Petros Moris, Spirit Structure, 2018
Petros Moris (ARTWORKS Fellow 2018), participates in the group show Be Water Again, at Korai Project Space, Nicosia.
BE WATER AGAIN
Water is between bodies, but of bodies, before us and beyond us, yet also very presently this body, too. Deictics falter. Our comfortable categories of thought begin to erode.
Streams, lakes, oceans and bodies, waves of thought and fluid movements.Humanity evolution histories out of the sea and our microscopic ancestors. The water percentage in our body. We are water indeed; yet we have to become water again and again. But who are we? This exhibition tries to reflect on what is meant with this first-person plural pronoun. It is interested in a ‘WE’, beyond human, which is living relationally with others, that is constantly becoming.

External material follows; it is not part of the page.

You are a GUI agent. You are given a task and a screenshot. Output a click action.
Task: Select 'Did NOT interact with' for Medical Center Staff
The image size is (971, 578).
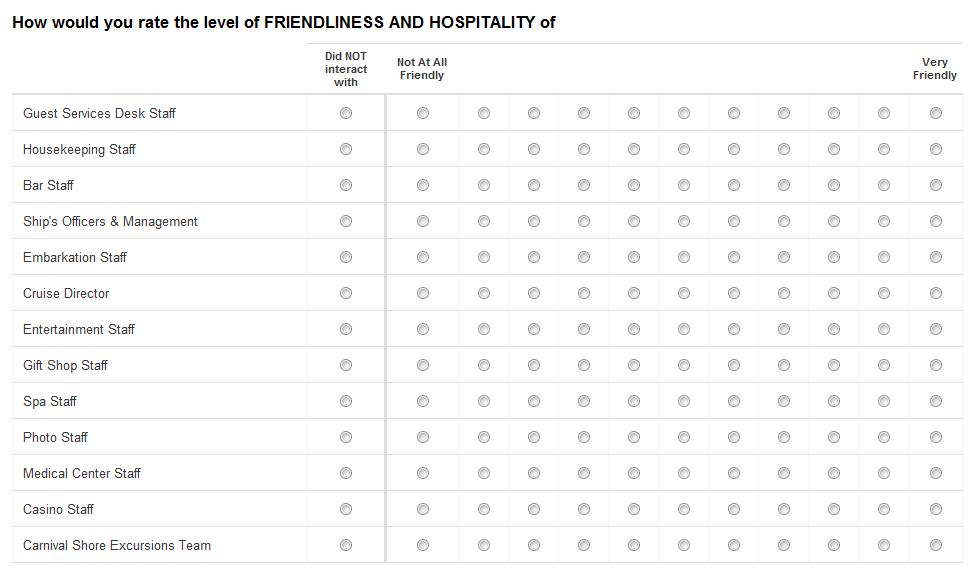click(346, 473)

Moving like water, it brings together artists exploring the dislocation and diminishment of the natural/culture divisions linked to patriarchal histories, observing forms of community between human & non-human agents. By looking at trans-species, cyborgs as forms of multi-becoming that blur categorical distinctions of human/machine or nature/culture, male/female born/man-made, this group show acts as an invitation to think of new kinds of bodies, or non-bodies as mediators of feelings, sensibility and intuition.
It looks back at Dona Haraway’s cyborg myths, inviting us to understand the becoming animal of Deleuze as an allegorical representation for the hybrids we are. The works presented encourage coalitions through affinity and emphasize moments and decisions that this affinity is made possible. It is the animal pack we choose, our dancing bodies, our questioning of nature and science, the monsters we want to be, the molecules we are.

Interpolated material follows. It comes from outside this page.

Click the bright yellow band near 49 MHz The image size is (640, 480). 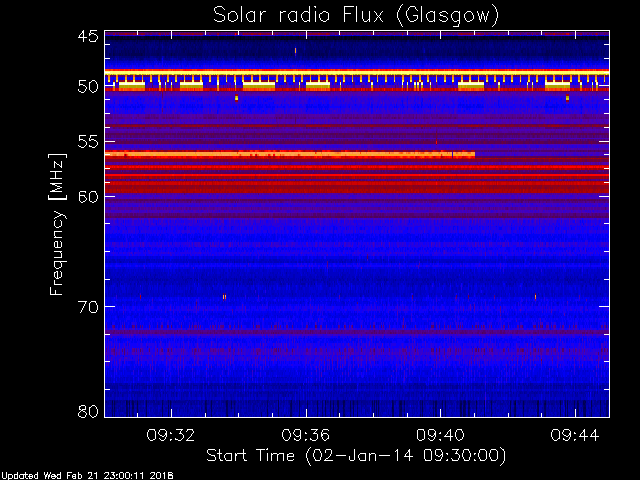(x=357, y=72)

Ultimately, Be Water Again focuses on assemblages, flows and tensions that produce a new social field, breaking the flow of one in relation to another. Entering into “perverse” alliances and creating new forms of connections with tech-others, the exhibition brings to the fore the politics of desire and pleasure of in-between identities, identifications and disidentifications. Distancing itself from the human, it detaches from the heteronormative and patriarchal hierarchies. It takes a closer look at the animals, the plants, the (desiring) machines and the microcosm, and tries to imagine a shift from an anthropocentric way of thinking to one that is tracing of associations with actors/actants that are considered non-human.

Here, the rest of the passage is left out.